▸ **WORK REQUEST**
Your output should be every line below, copied exactly.

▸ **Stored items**
____________

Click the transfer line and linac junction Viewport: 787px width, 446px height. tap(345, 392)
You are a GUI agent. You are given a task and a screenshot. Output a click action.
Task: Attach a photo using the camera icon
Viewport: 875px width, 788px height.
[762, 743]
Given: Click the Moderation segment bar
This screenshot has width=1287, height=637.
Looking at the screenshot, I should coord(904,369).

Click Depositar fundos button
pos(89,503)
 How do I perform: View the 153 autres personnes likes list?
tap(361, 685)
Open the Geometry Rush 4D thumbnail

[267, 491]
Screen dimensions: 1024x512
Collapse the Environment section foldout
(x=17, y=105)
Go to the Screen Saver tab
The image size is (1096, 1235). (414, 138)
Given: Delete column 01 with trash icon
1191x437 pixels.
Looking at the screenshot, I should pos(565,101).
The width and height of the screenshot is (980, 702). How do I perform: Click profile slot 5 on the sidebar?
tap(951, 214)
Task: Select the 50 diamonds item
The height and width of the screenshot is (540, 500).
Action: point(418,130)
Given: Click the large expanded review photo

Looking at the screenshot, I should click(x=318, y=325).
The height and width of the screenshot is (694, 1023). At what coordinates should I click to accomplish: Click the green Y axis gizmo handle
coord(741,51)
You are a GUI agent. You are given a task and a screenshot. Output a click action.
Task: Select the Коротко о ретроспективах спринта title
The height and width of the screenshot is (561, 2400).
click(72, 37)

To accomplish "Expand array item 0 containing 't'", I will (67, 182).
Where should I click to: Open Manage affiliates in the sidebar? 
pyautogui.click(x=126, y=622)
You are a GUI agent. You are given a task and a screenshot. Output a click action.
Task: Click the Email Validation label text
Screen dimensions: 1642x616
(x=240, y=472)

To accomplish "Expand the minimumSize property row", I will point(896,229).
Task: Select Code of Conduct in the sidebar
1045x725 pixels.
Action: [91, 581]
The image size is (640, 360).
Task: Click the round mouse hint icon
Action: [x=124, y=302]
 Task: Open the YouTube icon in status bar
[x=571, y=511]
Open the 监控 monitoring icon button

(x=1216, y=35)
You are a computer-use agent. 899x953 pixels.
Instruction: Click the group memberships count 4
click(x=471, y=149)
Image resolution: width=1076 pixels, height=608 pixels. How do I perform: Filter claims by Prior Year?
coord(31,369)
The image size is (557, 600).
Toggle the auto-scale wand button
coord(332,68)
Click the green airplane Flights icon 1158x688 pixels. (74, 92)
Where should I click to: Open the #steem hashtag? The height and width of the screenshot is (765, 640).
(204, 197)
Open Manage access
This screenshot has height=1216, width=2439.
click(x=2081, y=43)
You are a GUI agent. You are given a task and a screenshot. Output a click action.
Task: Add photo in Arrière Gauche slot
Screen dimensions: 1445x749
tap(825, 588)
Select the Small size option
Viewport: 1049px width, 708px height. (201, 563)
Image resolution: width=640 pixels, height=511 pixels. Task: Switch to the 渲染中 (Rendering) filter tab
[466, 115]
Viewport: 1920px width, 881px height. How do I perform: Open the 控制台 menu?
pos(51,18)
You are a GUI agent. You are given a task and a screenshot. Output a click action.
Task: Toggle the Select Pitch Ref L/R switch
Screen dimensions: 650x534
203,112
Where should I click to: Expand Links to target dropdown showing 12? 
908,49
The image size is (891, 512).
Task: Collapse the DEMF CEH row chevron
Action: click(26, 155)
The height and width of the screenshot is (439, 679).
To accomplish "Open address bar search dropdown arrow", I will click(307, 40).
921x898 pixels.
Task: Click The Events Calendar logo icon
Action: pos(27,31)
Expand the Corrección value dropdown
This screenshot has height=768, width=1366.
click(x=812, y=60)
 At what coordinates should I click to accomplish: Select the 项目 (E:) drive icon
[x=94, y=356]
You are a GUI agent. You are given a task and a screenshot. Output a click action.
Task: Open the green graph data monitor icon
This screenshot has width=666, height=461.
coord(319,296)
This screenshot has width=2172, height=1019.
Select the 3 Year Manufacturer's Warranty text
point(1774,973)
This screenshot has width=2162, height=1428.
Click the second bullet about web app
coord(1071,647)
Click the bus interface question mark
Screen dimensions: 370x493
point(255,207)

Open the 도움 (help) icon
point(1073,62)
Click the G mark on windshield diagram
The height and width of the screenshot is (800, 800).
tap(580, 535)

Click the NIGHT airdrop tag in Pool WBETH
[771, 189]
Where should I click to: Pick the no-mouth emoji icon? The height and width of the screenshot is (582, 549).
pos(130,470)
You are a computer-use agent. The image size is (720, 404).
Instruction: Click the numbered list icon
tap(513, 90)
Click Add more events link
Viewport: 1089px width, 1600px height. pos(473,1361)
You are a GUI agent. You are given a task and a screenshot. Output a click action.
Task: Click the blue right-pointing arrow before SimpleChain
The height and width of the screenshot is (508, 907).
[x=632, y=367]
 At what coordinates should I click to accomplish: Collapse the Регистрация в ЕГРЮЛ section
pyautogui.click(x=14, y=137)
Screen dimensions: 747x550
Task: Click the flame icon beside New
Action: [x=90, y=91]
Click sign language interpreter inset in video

____________

▸ **ANSWER BELOW**
Click the transfer line and linac junction Viewport: 787px width, 446px height. tap(345, 392)
You are a GUI agent. You are given a task and a screenshot. Output a click action.
Task: Attach a photo using the camera icon
Viewport: 875px width, 788px height.
[762, 743]
Given: Click the Moderation segment bar
This screenshot has width=1287, height=637.
Looking at the screenshot, I should coord(904,369).

Click Depositar fundos button
pos(89,503)
 How do I perform: View the 153 autres personnes likes list?
tap(361, 685)
Open the Geometry Rush 4D thumbnail

[267, 491]
Screen dimensions: 1024x512
Collapse the Environment section foldout
(x=17, y=105)
Go to the Screen Saver tab
The image size is (1096, 1235). (414, 138)
Given: Delete column 01 with trash icon
1191x437 pixels.
Looking at the screenshot, I should pos(565,101).
The width and height of the screenshot is (980, 702). How do I perform: Click profile slot 5 on the sidebar?
tap(951, 214)
Task: Select the 50 diamonds item
The height and width of the screenshot is (540, 500).
Action: point(418,130)
Given: Click the large expanded review photo

Looking at the screenshot, I should click(x=318, y=325).
The height and width of the screenshot is (694, 1023). At what coordinates should I click to accomplish: Click the green Y axis gizmo handle
coord(741,51)
You are a GUI agent. You are given a task and a screenshot. Output a click action.
Task: Select the Коротко о ретроспективах спринта title
The height and width of the screenshot is (561, 2400).
click(72, 37)

To accomplish "Expand array item 0 containing 't'", I will (67, 182).
Where should I click to: Open Manage affiliates in the sidebar? 
pyautogui.click(x=126, y=622)
You are a GUI agent. You are given a task and a screenshot. Output a click action.
Task: Click the Email Validation label text
Screen dimensions: 1642x616
(x=240, y=472)

To accomplish "Expand the minimumSize property row", I will point(896,229).
Task: Select Code of Conduct in the sidebar
1045x725 pixels.
Action: [91, 581]
The image size is (640, 360).
Task: Click the round mouse hint icon
Action: [x=124, y=302]
 Task: Open the YouTube icon in status bar
[x=571, y=511]
Open the 监控 monitoring icon button

(x=1216, y=35)
You are a computer-use agent. 899x953 pixels.
Instruction: Click the group memberships count 4
click(x=471, y=149)
Image resolution: width=1076 pixels, height=608 pixels. How do I perform: Filter claims by Prior Year?
coord(31,369)
The image size is (557, 600).
Toggle the auto-scale wand button
coord(332,68)
Click the green airplane Flights icon 1158x688 pixels. (74, 92)
Where should I click to: Open the #steem hashtag? The height and width of the screenshot is (765, 640).
(204, 197)
Open Manage access
This screenshot has height=1216, width=2439.
click(x=2081, y=43)
You are a GUI agent. You are given a task and a screenshot. Output a click action.
Task: Add photo in Arrière Gauche slot
Screen dimensions: 1445x749
tap(825, 588)
Select the Small size option
Viewport: 1049px width, 708px height. (201, 563)
Image resolution: width=640 pixels, height=511 pixels. Task: Switch to the 渲染中 (Rendering) filter tab
[466, 115]
Viewport: 1920px width, 881px height. How do I perform: Open the 控制台 menu?
pos(51,18)
You are a GUI agent. You are given a task and a screenshot. Output a click action.
Task: Toggle the Select Pitch Ref L/R switch
Screen dimensions: 650x534
203,112
Where should I click to: Expand Links to target dropdown showing 12? 
908,49
The image size is (891, 512).
Task: Collapse the DEMF CEH row chevron
Action: click(26, 155)
The height and width of the screenshot is (439, 679).
To accomplish "Open address bar search dropdown arrow", I will click(307, 40).
921x898 pixels.
Task: Click The Events Calendar logo icon
Action: pos(27,31)
Expand the Corrección value dropdown
This screenshot has height=768, width=1366.
click(x=812, y=60)
 At what coordinates should I click to accomplish: Select the 项目 (E:) drive icon
[x=94, y=356]
You are a GUI agent. You are given a task and a screenshot. Output a click action.
Task: Open the green graph data monitor icon
This screenshot has width=666, height=461.
coord(319,296)
This screenshot has width=2172, height=1019.
Select the 3 Year Manufacturer's Warranty text
point(1774,973)
This screenshot has width=2162, height=1428.
Click the second bullet about web app
coord(1071,647)
Click the bus interface question mark
Screen dimensions: 370x493
point(255,207)

Open the 도움 (help) icon
point(1073,62)
Click the G mark on windshield diagram
The height and width of the screenshot is (800, 800).
tap(580, 535)

Click the NIGHT airdrop tag in Pool WBETH
[771, 189]
Where should I click to: Pick the no-mouth emoji icon? The height and width of the screenshot is (582, 549).
pos(130,470)
You are a computer-use agent. The image size is (720, 404).
Instruction: Click the numbered list icon
tap(513, 90)
Click Add more events link
Viewport: 1089px width, 1600px height. pos(473,1361)
You are a GUI agent. You are given a task and a screenshot. Output a click action.
Task: Click the blue right-pointing arrow before SimpleChain
The height and width of the screenshot is (508, 907).
[x=632, y=367]
 At what coordinates should I click to accomplish: Collapse the Регистрация в ЕГРЮЛ section
pyautogui.click(x=14, y=137)
Screen dimensions: 747x550
Task: Click the flame icon beside New
Action: [x=90, y=91]
Click sign language interpreter inset in video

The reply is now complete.